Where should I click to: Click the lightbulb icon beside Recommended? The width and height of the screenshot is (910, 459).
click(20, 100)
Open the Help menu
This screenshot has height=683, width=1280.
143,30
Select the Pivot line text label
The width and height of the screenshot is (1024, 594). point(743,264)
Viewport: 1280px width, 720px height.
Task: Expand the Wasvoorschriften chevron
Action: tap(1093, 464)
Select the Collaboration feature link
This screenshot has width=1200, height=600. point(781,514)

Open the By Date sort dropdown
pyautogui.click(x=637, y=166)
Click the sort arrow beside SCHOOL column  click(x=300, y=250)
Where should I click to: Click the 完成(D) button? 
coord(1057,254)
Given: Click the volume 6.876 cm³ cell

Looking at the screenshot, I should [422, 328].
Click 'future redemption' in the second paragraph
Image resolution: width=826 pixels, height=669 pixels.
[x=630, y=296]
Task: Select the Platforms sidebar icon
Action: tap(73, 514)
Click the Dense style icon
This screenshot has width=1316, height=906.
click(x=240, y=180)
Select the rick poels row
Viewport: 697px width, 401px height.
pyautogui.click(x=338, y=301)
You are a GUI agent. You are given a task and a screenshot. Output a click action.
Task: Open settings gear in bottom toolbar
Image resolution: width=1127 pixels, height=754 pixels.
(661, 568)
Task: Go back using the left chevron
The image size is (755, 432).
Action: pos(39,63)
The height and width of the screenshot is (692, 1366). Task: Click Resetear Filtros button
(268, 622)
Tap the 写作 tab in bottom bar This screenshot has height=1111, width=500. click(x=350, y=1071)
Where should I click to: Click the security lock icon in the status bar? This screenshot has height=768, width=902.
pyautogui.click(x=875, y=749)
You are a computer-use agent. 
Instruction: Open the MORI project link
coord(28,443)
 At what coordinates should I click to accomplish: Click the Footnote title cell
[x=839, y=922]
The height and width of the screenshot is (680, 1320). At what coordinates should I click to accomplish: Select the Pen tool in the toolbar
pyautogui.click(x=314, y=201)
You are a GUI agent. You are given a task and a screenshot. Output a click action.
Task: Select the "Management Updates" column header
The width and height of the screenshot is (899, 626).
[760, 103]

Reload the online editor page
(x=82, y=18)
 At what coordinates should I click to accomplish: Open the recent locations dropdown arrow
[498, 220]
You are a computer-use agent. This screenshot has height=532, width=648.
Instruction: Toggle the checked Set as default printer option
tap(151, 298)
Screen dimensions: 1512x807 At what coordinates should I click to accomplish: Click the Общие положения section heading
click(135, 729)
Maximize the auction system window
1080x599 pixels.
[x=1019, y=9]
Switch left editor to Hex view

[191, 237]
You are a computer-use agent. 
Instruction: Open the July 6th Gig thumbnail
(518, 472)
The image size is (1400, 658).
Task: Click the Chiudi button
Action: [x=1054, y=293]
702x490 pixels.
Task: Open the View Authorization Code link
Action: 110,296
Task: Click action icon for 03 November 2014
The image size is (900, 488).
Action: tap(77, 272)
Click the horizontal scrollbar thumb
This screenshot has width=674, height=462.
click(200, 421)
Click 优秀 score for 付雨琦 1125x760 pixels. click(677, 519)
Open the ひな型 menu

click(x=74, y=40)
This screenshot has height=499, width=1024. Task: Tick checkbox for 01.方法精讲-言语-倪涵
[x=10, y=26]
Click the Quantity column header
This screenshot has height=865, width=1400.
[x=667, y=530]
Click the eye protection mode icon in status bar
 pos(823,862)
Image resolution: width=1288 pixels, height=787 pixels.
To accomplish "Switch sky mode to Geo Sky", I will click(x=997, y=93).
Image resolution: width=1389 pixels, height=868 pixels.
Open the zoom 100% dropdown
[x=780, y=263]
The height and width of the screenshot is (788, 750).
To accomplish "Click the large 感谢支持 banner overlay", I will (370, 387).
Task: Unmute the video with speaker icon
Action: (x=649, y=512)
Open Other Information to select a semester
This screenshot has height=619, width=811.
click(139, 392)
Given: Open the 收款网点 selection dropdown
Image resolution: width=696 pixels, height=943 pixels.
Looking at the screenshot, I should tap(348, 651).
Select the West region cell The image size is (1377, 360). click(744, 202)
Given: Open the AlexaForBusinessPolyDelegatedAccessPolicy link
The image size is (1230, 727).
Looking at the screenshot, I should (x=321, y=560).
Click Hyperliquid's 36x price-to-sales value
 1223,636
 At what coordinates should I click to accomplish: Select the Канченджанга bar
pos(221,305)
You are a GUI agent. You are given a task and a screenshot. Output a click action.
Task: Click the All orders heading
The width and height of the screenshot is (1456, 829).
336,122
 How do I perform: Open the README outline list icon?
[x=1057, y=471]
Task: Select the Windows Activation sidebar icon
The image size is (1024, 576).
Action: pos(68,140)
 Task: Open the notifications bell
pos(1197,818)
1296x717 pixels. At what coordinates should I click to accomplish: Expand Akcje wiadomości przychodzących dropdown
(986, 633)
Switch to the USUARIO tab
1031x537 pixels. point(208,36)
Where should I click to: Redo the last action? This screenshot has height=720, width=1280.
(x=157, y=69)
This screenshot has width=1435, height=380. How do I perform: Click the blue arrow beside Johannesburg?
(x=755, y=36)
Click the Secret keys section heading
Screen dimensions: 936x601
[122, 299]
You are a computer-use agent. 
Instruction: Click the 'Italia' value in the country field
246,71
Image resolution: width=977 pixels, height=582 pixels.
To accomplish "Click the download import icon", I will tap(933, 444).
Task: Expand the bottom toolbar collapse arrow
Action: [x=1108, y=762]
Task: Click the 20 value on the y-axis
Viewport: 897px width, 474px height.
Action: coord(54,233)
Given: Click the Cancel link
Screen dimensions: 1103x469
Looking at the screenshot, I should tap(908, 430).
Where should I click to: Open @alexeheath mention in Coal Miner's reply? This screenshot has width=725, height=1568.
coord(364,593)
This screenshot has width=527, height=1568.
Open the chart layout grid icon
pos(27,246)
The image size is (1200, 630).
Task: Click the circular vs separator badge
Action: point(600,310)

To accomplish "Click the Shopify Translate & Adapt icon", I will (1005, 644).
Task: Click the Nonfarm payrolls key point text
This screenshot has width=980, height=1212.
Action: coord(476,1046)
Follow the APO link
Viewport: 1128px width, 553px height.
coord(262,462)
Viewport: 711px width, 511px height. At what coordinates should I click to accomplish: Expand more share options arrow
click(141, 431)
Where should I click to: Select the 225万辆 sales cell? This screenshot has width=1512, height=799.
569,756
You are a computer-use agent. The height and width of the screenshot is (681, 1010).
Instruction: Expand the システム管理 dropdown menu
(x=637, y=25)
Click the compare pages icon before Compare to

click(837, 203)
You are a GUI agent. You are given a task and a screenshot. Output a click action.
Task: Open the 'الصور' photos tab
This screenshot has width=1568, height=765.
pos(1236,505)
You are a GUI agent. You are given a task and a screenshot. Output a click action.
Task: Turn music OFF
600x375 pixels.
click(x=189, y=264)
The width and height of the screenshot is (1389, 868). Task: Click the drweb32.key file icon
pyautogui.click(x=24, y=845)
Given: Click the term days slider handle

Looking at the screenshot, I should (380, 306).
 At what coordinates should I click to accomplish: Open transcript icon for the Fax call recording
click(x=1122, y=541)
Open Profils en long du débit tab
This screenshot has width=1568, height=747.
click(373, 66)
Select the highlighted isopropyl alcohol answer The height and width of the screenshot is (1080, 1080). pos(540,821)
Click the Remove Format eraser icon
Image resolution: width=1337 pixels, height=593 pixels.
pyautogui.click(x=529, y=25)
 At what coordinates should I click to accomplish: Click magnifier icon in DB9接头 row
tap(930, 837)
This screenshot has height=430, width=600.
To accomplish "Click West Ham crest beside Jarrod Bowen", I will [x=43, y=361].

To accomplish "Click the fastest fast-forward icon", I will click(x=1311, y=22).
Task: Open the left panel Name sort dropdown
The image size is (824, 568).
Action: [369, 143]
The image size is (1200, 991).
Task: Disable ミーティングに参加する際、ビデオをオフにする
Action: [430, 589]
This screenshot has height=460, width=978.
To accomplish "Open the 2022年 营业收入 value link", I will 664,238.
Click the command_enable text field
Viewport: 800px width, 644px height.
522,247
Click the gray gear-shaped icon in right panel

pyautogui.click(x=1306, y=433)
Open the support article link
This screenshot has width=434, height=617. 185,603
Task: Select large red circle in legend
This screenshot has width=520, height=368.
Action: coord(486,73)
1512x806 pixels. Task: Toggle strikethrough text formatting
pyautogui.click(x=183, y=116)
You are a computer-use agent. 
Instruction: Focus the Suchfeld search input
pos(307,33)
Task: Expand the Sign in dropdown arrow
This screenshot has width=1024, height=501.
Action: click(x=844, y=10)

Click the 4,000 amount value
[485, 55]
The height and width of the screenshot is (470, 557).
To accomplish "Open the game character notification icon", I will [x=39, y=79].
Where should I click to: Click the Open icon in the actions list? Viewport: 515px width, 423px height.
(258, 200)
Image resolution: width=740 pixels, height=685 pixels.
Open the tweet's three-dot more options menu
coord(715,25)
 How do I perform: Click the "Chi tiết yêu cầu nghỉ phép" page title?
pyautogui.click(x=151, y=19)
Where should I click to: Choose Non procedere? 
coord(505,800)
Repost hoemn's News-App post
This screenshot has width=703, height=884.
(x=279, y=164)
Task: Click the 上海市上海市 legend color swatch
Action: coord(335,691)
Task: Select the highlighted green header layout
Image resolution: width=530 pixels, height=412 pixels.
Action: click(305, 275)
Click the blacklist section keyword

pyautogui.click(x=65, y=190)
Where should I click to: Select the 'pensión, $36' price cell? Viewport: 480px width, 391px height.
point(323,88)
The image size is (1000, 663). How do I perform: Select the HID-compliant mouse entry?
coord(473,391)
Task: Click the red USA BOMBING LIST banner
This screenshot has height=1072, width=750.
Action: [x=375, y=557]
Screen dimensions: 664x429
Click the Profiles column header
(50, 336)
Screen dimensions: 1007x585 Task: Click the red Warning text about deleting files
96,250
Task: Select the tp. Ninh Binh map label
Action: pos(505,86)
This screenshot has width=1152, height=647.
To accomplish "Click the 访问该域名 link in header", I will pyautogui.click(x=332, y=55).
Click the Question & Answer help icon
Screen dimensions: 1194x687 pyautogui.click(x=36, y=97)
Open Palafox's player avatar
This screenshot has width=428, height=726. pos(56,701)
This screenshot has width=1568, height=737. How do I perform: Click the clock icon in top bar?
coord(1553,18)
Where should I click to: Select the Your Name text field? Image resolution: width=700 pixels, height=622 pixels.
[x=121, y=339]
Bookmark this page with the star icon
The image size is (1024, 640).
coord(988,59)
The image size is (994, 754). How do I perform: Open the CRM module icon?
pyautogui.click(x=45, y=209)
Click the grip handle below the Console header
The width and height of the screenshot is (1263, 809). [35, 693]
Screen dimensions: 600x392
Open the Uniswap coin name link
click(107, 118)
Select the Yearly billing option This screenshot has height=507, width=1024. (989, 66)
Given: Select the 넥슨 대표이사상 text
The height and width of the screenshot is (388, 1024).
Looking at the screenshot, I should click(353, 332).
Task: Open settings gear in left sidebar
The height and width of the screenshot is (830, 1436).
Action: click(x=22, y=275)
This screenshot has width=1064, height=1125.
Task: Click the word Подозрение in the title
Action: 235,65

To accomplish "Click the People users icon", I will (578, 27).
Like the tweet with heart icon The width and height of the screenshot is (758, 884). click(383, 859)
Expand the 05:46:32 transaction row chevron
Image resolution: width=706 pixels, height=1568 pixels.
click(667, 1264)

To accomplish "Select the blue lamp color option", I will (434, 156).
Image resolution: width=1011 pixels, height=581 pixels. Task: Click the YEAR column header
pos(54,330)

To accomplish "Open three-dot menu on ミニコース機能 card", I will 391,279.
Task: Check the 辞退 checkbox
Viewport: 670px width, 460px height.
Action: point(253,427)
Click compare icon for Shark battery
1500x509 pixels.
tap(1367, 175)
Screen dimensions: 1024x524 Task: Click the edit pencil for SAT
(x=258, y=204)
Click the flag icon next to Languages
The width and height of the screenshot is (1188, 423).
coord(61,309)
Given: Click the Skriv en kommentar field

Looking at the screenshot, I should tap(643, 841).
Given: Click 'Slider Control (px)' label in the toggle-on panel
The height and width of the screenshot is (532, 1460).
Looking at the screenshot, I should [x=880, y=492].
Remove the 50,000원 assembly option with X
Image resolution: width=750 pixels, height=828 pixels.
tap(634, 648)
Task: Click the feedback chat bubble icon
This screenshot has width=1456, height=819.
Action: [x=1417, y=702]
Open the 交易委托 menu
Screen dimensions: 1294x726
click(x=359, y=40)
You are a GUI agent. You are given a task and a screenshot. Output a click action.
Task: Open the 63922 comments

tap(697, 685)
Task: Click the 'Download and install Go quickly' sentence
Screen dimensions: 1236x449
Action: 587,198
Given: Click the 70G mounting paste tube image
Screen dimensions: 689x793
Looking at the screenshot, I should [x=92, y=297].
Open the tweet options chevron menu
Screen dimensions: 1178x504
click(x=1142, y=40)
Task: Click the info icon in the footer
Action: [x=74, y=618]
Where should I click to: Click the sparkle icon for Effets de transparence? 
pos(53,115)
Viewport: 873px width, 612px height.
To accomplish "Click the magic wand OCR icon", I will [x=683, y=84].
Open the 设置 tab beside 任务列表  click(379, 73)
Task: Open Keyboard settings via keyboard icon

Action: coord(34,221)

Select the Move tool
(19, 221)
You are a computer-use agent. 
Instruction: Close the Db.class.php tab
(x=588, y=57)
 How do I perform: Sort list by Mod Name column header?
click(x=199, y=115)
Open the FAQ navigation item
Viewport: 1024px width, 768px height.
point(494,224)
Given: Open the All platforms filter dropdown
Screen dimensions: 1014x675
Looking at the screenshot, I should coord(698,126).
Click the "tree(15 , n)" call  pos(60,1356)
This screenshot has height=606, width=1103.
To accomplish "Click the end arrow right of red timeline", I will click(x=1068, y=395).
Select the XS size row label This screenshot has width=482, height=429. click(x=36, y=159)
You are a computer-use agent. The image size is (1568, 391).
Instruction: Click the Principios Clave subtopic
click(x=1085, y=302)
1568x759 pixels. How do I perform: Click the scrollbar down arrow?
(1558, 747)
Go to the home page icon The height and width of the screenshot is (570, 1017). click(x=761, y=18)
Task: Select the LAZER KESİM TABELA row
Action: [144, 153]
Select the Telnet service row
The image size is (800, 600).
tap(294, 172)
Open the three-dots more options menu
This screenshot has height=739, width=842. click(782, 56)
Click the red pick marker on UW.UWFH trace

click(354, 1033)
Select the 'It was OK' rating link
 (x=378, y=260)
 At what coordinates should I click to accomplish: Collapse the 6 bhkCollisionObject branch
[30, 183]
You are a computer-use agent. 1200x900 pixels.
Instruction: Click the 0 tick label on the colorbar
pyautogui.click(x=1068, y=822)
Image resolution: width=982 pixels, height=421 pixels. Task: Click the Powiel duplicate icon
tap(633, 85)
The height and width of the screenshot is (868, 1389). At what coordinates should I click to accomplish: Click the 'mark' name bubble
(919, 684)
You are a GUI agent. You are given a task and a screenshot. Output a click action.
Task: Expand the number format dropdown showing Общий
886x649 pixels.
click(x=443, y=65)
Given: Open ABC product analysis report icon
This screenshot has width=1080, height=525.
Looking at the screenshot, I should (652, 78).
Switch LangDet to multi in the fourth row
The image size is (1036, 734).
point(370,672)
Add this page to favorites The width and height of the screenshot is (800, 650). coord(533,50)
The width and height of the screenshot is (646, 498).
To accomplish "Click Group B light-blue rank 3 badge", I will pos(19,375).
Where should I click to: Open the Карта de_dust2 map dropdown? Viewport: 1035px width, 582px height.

....................

Among the entries above, copy exactly only the lines starting with the one containing "Image resolution: width=1389" and going through the one containing "The height and width of the screenshot is (788, 750).", both ends included.

§ Finished task:
Image resolution: width=1389 pixels, height=868 pixels.
Open the zoom 100% dropdown
[x=780, y=263]
The height and width of the screenshot is (788, 750).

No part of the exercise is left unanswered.